Dov’è il topless? Perché non nuoti?
«Cocco per lui! Cocco per lei! Cocco pure per i gay!». Ascoltavo la verve poetica del venditore napoletano, sulla spiaggia della Marmorata (Santa Teresa Gallura), dove eravamo andati a ripararci dal vento di ponente, e pensavo al dilemma in cui si sarebbe trovato Matteo Salvini: applaudire la scorrettezza politica o protestare per l’ambulante sulla sabbia?
Le spiagge sono un palcoscenico: tutte. Offrono scenografie e trame, dialoghi e riflessioni, gerarchie e astuzie. Le preoccupazioni sui vaccini si mescolano al metodo per portare un porcetto fino a Roma senza congelarlo (ascoltata ieri, risposta: sottovuoto). Fino a una ventina d’anni fa giornalisti e politici attingevano a piene mani da questa riserva sociologica. Ora molto meno, ed è un peccato. Invece di chiudersi dentro inutili convegni, i dirigenti del Partito democratico dovrebbero venire qui. Ma sappiamo come andrebbe a finire: litigherebbero sul fattore di protezione solare e si dividerebbero in cinque correnti.
Quante cose, invece, su cui riflettere. Ne cito due. La prima: perché nessuno nuota? Le piscine in città sono piene, i nostri giovani campioni spopolano in Europa: ma in mare la gente conversa e galleggia. Se nuota, si ferma dopo cinque bracciate. Le stesse persone, prima e dopo, le trovi mentre corrono affrante sotto il sole, per tenersi in forma. Non capisco.
Della seconda faccenda ci occuperemo su 7 giovedì prossimo: dov’è finito il topless? La questione — che abbiamo affidato a Irene Soave — è tutt’altro che banale. È subentrato il timore del sole o è cambiato il senso del pudore?
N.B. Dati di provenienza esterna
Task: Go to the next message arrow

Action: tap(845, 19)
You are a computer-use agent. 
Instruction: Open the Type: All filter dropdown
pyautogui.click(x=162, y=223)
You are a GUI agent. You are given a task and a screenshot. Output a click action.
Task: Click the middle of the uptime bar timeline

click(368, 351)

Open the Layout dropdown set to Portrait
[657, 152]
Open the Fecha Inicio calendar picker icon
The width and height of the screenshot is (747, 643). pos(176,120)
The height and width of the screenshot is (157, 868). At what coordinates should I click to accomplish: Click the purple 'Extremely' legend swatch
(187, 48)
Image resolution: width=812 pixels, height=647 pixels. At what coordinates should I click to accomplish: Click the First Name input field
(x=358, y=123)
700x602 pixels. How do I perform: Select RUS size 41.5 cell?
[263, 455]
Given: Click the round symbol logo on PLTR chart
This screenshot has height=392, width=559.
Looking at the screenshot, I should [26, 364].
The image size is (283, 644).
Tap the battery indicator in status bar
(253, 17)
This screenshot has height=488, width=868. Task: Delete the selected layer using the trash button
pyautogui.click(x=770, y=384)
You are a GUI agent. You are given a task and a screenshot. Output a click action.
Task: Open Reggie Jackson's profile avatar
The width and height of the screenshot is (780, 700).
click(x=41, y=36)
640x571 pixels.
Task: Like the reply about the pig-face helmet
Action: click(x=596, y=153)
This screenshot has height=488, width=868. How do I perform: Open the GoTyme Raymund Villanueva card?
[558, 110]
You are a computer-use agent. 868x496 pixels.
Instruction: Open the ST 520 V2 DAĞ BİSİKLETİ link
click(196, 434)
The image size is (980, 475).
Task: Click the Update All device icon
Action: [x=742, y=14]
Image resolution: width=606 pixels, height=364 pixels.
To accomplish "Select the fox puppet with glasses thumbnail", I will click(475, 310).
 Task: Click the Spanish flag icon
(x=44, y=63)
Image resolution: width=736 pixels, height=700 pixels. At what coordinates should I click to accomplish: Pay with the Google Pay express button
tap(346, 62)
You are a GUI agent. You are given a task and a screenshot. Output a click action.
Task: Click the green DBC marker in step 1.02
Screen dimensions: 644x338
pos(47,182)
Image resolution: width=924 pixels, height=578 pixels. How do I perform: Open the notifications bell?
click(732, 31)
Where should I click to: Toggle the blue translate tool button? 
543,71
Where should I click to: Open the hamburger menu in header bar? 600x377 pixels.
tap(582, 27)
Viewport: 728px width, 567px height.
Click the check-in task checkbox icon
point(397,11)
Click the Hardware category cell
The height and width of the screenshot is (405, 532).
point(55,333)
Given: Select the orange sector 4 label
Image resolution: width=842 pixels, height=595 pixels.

È cambiata la legge, è cambiata la moda, è cambiato lo sguardo? Ricordo cos’erano queste spiagge nei primi anni Ottanta: era più facile trovare un sarago parlante, o un socialista umile, che il pezzo sopra del bikini. Oggi il sesso è pubblico, roba da prima serata televisiva. Ma il seno è tornato privato.
Andateci, alla Marmorata: possibilmente entro le nove del mattino, per trovare parcheggio. È un pezzo d’italia, un deposito di carni fresche e loquaci, un ritrovo di bambini euforici. C’è anche un mio libro cotto dal sole, tra quelli in prestito, che compete indomito con gossip e fumetti. Non manca un simpatico ecomostro, alle spalle: lo vedo da trent’anni e ho finito con l’affezionarmi. La vegetazione, anno dopo anno, lo ingentilisce: tra i balconi, qualche sbuffo di oleandro. Guarda le bocche di Bonifacio e aspetta di diventare antico. Prima o poi ce la farà.